* _Activity_:
Find every line in the records below that contains the word "agent", and copy each such line.

* _Material provided_:
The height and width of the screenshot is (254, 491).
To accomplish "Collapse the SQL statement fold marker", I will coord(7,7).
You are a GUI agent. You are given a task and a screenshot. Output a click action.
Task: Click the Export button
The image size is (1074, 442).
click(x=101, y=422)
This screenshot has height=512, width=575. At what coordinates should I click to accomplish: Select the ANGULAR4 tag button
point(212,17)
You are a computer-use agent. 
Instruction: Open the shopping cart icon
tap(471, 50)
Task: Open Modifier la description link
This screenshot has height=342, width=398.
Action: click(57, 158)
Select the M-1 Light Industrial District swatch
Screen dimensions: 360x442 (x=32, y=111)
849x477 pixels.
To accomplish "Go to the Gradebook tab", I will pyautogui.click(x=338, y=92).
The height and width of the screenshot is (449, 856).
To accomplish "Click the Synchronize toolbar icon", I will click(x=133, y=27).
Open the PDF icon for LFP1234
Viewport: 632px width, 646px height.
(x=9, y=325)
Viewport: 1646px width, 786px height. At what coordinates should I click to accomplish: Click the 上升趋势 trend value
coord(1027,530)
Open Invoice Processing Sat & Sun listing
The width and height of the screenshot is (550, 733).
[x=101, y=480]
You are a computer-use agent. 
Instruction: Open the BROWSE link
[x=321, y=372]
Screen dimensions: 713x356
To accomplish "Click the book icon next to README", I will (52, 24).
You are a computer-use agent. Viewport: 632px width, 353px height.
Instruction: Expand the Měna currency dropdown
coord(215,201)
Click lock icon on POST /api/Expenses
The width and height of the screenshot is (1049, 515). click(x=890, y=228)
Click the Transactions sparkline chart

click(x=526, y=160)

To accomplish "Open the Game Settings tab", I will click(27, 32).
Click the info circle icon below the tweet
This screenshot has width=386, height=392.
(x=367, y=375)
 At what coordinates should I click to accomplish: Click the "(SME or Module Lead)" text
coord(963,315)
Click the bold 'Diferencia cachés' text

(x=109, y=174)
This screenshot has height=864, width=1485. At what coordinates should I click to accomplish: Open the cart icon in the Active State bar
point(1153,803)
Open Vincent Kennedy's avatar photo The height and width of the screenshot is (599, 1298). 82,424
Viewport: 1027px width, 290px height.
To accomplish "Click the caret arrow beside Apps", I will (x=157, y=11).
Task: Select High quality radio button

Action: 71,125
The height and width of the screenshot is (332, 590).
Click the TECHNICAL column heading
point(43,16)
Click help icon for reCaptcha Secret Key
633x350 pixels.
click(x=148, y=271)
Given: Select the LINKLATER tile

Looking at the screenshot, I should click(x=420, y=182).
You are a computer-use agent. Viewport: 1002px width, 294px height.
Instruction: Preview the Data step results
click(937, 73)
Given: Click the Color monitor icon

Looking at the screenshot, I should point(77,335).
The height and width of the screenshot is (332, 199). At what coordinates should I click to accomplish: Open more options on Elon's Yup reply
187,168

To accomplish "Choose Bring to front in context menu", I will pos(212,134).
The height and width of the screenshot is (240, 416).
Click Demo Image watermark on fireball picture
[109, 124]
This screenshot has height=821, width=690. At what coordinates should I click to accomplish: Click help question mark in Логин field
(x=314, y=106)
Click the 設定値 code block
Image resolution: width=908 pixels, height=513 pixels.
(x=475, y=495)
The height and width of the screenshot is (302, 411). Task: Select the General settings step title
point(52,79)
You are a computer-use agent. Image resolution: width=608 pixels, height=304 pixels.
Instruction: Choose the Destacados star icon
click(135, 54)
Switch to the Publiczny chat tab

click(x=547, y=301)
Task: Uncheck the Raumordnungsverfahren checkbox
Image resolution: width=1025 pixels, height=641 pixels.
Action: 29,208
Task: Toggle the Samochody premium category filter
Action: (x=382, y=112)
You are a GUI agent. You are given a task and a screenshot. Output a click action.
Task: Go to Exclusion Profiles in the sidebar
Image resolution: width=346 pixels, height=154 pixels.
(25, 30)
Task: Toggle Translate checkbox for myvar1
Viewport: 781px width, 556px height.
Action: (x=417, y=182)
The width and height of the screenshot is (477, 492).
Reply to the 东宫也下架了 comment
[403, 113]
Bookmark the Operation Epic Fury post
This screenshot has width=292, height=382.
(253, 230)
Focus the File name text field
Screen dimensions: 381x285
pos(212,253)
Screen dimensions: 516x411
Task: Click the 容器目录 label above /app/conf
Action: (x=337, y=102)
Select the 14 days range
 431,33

* _Your response_:
You are a GUI agent. You are given a task and a screenshot. Output a click action.
You are a computer-use agent. 
You are a computer-use agent. 
You are a computer-use agent. Viewport: 632px width, 353px height.
You are a computer-use agent. Viewport: 1002px width, 294px height.
You are a computer-use agent. Image resolution: width=608 pixels, height=304 pixels.
You are a GUI agent. You are given a task and a screenshot. Output a click action.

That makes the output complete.